Juiz fala em ‘medida higienista’ e manda governo do DF indenizar moradores de rua
Com a verba, a entidade deverá realizar "ações em prol das pessoas em situação de rua de Brasília"
A Justiça do Distrito Federal determinou ao Governo do DF que devolva objetos pessoais e pague R$ 5 mil de indenização a 24 moradores de rua que foram retirados do local em que dormiam em uma operação da Secretaria de Segurança distrital em setembro do ano passado.
A decisão é do juiz da 7ª Vara da Fazenda Pública da capital, Paulo Carmona, e também manda o Executivo local pagar R$ 300 mil de danos morais coletivos ao Instituto Cultural e Social no Setor, que moveu a ação.

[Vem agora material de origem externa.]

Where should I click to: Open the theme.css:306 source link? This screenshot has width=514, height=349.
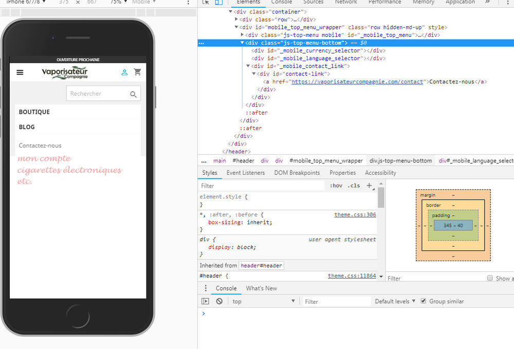pos(355,215)
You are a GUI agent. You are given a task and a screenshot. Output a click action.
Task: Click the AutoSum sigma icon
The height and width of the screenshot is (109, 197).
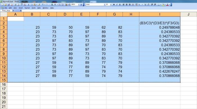pos(55,5)
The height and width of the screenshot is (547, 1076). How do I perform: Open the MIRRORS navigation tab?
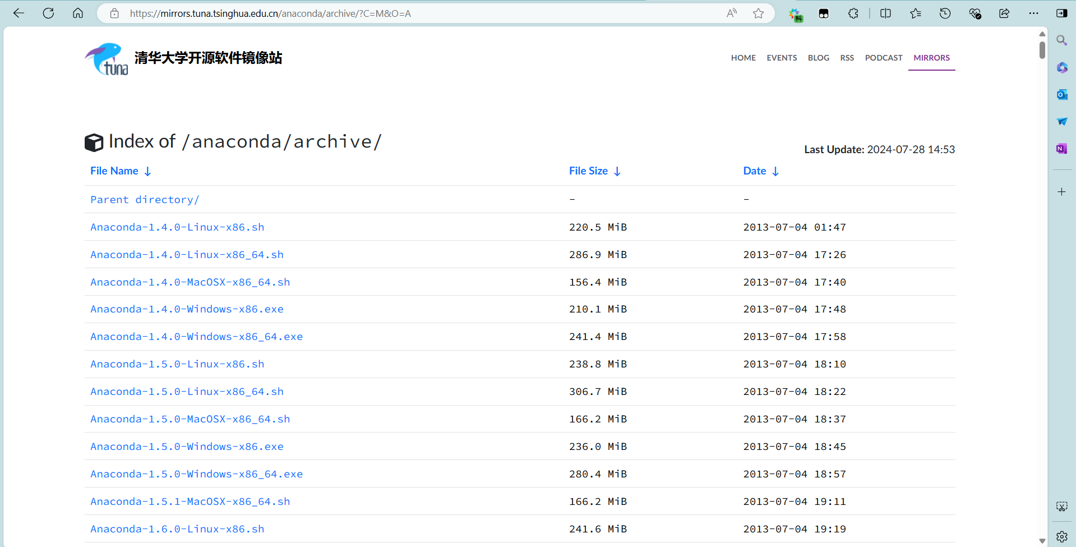[931, 58]
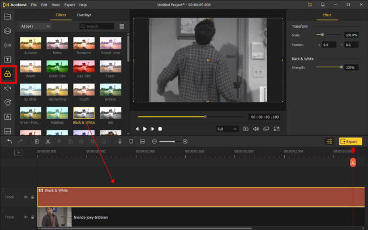Select the Ink filter thumbnail
The height and width of the screenshot is (230, 368).
pos(110,113)
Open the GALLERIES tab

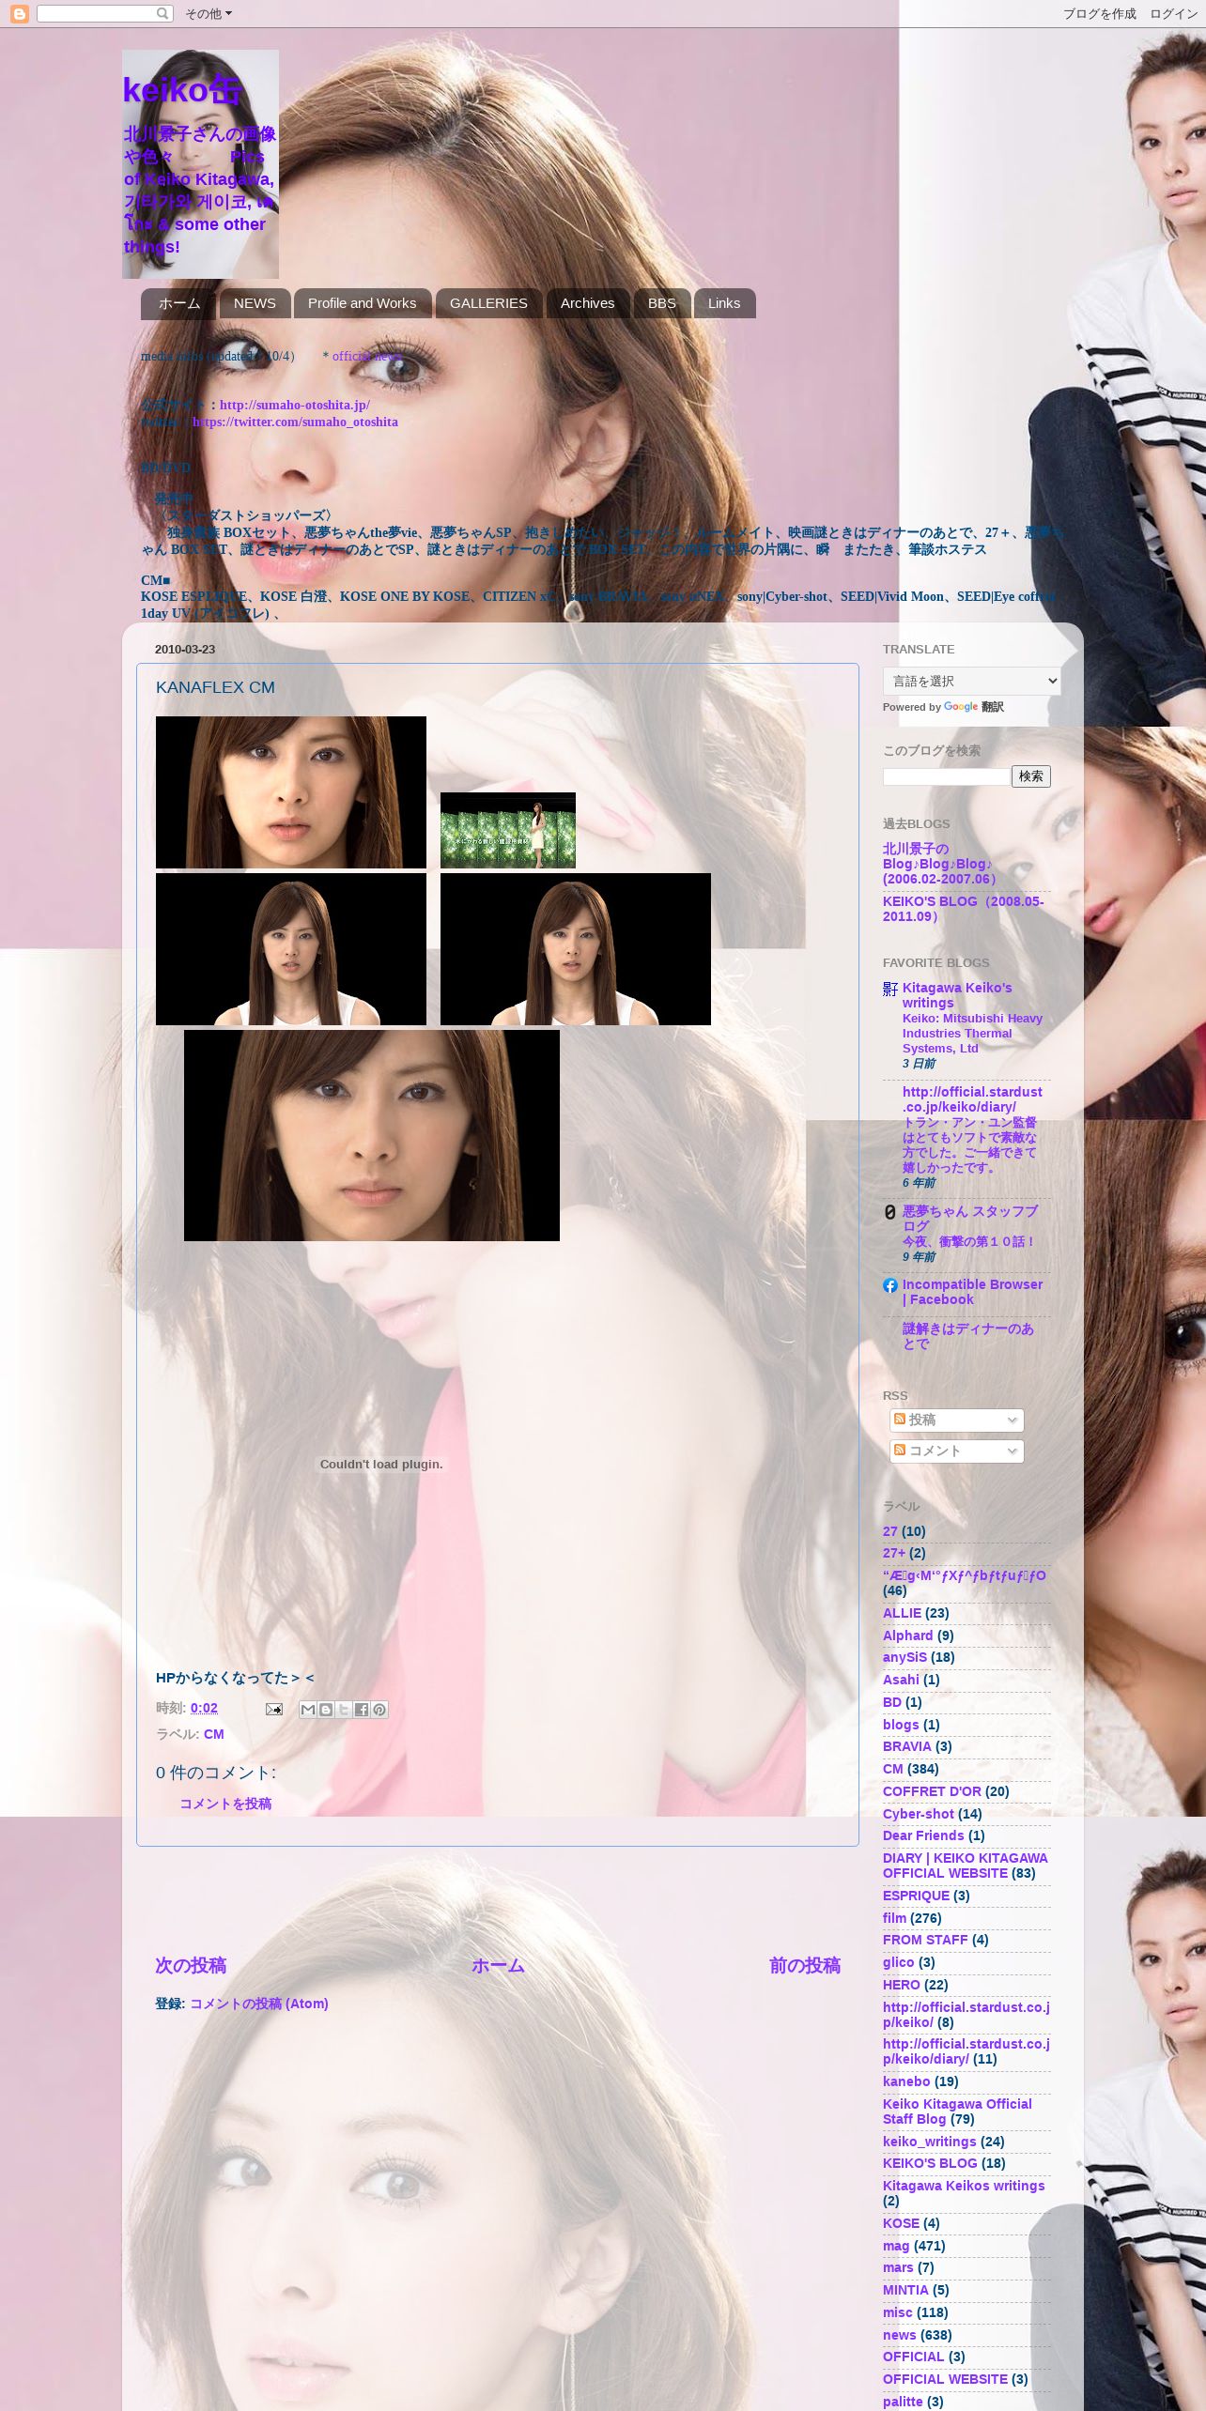coord(488,303)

Com a verba, a entidade deverá realizar “ações em prol das pessoas em situação de rua de Brasília”. O magistrado afirmou que a operação do governo do DF não teve “conteúdo racional e proporcional” e “transparece medida de cunho higienista”, na contramão do que prevê a Constituição.

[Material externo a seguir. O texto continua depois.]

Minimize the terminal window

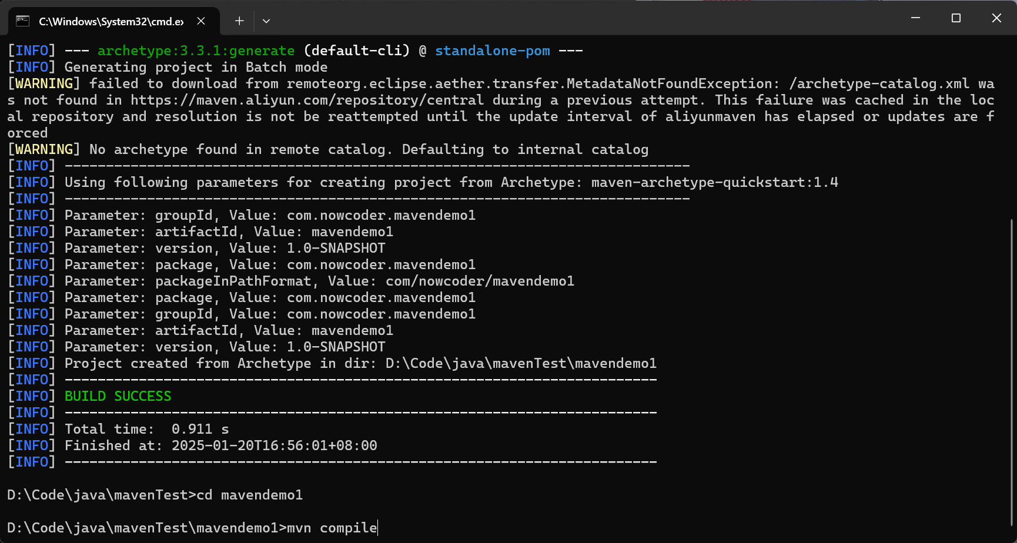(915, 18)
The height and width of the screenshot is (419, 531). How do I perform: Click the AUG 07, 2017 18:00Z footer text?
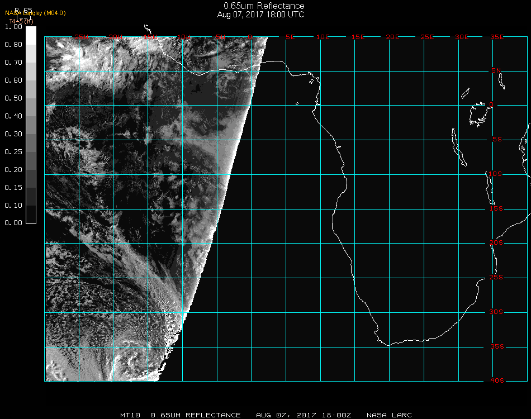click(x=304, y=415)
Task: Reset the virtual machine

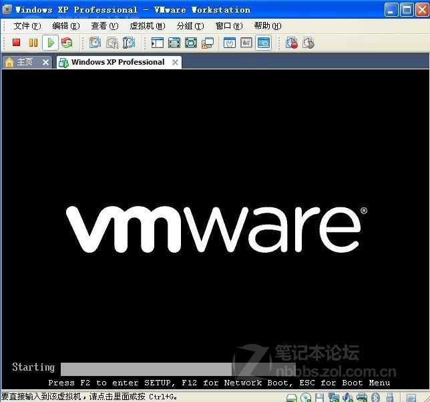Action: point(67,43)
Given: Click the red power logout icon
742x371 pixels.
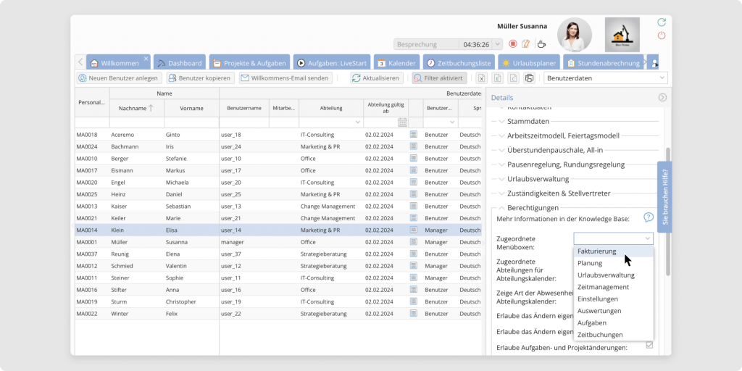Looking at the screenshot, I should (661, 36).
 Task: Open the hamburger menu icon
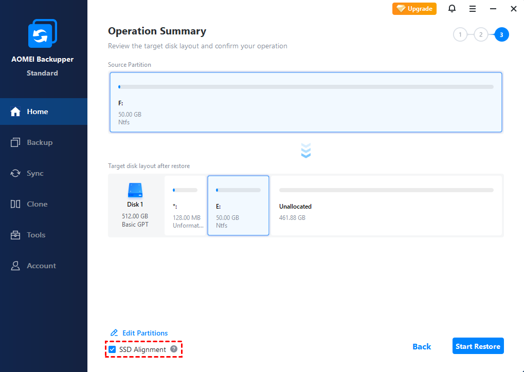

Carmona faz um histórico desse tipo de medida, citando ações do prefeito do Rio de Janeiro Paulo Passos entre 1902 e 1906 que resultaram na expulsão da população mais pobre das áreas centrais do RJ e que contribuíram para as pessoas serem “estigmatizadas como portadores de doenças transmissíveis e ‘vícios morais'”.
Segundo o juiz, a política higienista serve apenas para “esconder os problemas urbanos”, uma vez que, ao expulsar os moradores de rua da área central da cidade, a consequência é que migrem para outras regiões da cidade em que as operações não são comuns.
“Qual o propósito de retirar a população em situação de rua do Setor Comercial Sul se não ‘limpar’ a área para torná-la atrativa economicamente para os que já são mais abastados, usuários e proprietários de imóveis comerciais e residenciais na região?”, afirmou.
O juiz também proibiu o governo local de “praticar operações que violem os direitos fundamentais dos moradores em situação de rua” e de recolher seus pertences, sob pena de ser multado em R$ 3 mil a cada ato praticado desta natureza.
Carmona ainda citou que Ministério Público relatou, nos autos do processo, que “as ações desumanas” do governo local não ocorreram apenas em setembro de 2020, mas também em julho deste ano. E isso teria ocorrido no “período de frio intenso, com a apreensão de cobertores, vestimentas e objetos básicos de garantia da sobrevivência’.
Além disso, afirmou que, apesar de o Executivo local ter políticas públicas adequadas para essa população, neste caso concreto a atuação “destoou do dever de boa administração”. Cabe recurso contra a decisão.
Nos autos, o governo do DF afirmou que a ação não deveria prosperar porque o instituto que a moveu não teria legitimidade para acionar o Judiciário nesse tipo de caso. O argumento, porém, não foi acolhido pelo juiz.